Spec. Marshall D. Drake Jr., of Mount Pleasant, S.C., was sentenced by Maj. Stefan Wolfe on Thursday to 11 years, 9 months after being convicted in a general court-martial of involuntary manslaughter.

The 23-year-old Drake was accused of shooting Pfc. Grant W. Wise, of Fairport, N.Y., in Drake's barracks room on Joint Base Elmendorf-Richardson in Anchorage, The Anchorage Daily News reported.

The general court-martial began at the base Wednesday, when witness Pvt. David Hubbard said that the handgun had been dry-fired multiple times before it discharged the fatal shot.

The prosecutor, Capt.

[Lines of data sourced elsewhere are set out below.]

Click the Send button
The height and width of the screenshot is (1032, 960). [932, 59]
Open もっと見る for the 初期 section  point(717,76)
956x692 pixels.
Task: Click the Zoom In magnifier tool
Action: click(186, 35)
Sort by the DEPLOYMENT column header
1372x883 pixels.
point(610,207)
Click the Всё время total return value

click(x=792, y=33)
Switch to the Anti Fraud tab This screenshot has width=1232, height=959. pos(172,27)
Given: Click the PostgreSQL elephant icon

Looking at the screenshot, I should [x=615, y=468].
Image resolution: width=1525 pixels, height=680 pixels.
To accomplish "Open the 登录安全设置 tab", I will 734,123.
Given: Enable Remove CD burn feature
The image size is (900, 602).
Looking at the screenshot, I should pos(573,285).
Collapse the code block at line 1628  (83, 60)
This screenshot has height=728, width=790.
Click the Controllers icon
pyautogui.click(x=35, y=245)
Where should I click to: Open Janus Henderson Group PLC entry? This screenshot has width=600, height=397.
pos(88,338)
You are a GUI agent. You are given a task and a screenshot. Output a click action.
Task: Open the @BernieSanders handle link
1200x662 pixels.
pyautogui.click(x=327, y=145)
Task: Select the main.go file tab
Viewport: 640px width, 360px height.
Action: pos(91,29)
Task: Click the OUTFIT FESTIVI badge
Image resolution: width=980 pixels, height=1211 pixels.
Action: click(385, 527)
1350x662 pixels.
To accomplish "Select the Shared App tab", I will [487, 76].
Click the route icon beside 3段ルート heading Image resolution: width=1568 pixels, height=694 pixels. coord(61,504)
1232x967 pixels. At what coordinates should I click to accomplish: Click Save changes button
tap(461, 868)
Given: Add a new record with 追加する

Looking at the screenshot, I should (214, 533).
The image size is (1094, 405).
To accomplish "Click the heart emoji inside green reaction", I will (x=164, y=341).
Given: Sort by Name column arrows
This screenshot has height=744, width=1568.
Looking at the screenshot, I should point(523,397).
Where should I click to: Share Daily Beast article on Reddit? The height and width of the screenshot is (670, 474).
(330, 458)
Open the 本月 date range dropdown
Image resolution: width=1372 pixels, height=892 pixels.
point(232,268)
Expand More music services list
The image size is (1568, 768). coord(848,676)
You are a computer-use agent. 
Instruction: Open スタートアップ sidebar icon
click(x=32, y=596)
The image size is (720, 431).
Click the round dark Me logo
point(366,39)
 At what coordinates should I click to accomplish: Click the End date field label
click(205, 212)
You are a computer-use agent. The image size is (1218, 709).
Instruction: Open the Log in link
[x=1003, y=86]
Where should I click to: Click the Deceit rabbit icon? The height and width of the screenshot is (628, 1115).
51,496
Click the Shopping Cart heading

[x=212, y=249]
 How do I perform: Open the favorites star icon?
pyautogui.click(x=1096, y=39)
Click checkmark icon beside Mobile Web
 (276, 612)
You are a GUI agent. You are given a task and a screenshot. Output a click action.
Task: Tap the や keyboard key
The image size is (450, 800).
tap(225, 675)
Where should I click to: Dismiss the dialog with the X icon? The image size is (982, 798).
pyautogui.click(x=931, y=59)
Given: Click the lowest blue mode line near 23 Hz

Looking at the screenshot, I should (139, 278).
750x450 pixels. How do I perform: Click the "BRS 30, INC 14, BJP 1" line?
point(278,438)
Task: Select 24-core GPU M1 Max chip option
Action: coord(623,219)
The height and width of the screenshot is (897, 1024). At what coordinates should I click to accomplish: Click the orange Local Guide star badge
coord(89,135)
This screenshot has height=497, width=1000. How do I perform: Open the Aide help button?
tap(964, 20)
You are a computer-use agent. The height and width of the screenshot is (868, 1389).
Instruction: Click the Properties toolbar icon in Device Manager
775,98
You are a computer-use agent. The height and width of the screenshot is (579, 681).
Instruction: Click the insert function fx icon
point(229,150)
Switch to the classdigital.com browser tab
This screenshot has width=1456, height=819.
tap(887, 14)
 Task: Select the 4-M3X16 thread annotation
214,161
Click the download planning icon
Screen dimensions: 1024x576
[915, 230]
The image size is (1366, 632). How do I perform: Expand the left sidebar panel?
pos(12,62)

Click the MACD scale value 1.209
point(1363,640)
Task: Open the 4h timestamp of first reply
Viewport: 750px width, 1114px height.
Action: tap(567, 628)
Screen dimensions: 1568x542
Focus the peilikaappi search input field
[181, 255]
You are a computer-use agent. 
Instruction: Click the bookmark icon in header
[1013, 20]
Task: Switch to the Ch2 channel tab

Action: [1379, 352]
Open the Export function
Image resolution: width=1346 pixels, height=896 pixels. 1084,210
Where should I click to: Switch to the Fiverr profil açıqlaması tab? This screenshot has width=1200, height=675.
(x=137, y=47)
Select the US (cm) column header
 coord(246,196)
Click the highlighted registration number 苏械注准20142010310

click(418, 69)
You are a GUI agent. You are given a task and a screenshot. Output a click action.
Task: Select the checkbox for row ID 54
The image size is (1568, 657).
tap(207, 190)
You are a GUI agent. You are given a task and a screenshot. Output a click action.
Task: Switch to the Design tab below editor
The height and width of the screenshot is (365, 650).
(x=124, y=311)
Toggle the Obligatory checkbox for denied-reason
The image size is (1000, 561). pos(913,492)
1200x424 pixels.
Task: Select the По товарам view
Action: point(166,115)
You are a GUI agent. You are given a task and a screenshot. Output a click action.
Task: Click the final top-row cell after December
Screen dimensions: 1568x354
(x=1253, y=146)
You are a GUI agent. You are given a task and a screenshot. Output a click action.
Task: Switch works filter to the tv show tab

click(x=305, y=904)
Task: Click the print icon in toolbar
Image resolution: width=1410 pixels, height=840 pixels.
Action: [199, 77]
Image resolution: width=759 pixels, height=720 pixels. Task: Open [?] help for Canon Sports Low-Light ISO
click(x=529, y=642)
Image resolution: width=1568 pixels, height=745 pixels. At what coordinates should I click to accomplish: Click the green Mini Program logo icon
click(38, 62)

Christopher Chatelain, said in his opening statement that Drake and Wise had been drinking the morning of the shooting and banged on doors shouting, "No one should be alone on Christmas."

They woke up Hubbard at 3:30 a.m., he said. They returned three hours later and persuaded Hubbard to join them.

In Drake's room, Hubbard said, Drake opened a drawer and removed a .45-caliber Kimber 1911 Custom II handgun.

"I was a little shocked," Hubbard said. "Weapons aren't allowed in the barracks. I was the new guy. I didn't want to be weird about it. He was the senior guy, so I didn't want to be harping about rules."

Drake took a loaded magazine from the handgun and ejected a round from the chamber. He pulled the slide a couple more times to show his friends the gun was empty and handed it to Wise, who dry-fired the gun. Wise handed the gun to Hubbard, who also worked the slide and dry-fired.

Wise and Drake began joking, and after Wise made a sarcastic remark, Drake pointed the gun at Wise's face as he talked in a "tough guy" voice, like a mobster, Hubbard said.

Drake then pulled the trigger and the gun discharged, striking Wise. Drake tried to put pressure on the wound, and when he lifted his hands, Wise was bleeding profusely.

"I thought it was a joke," Hubbard said. "I thought it was an elaborate prank. It was Christmas morning, and I just saw my buddy get shot. It didn't seem real."

Hubbard called 911 but became disconnected, he said. Drake told him he should say Wise had shot himself, Hubbard testified. That made him mad and he punched a wall, he said.

Hubbard called 911 again and said a soldier had accidentally shot another soldier.

Hubbard at first told investigators Wise had not touched the gun and Drake's attorney, Capt. John Haberland, questioned why he changed his testimony.

"Pvt. Hubbard is a young man who believed he had to change details to get the desired result," Haberland said. "Hubbard's inconsistencies will make it clear ... there was no negligent act on the part of Spc. Drake that caused the demise of Pfc. Wise."

Hubbard said he could not explain how a bullet got into the gun.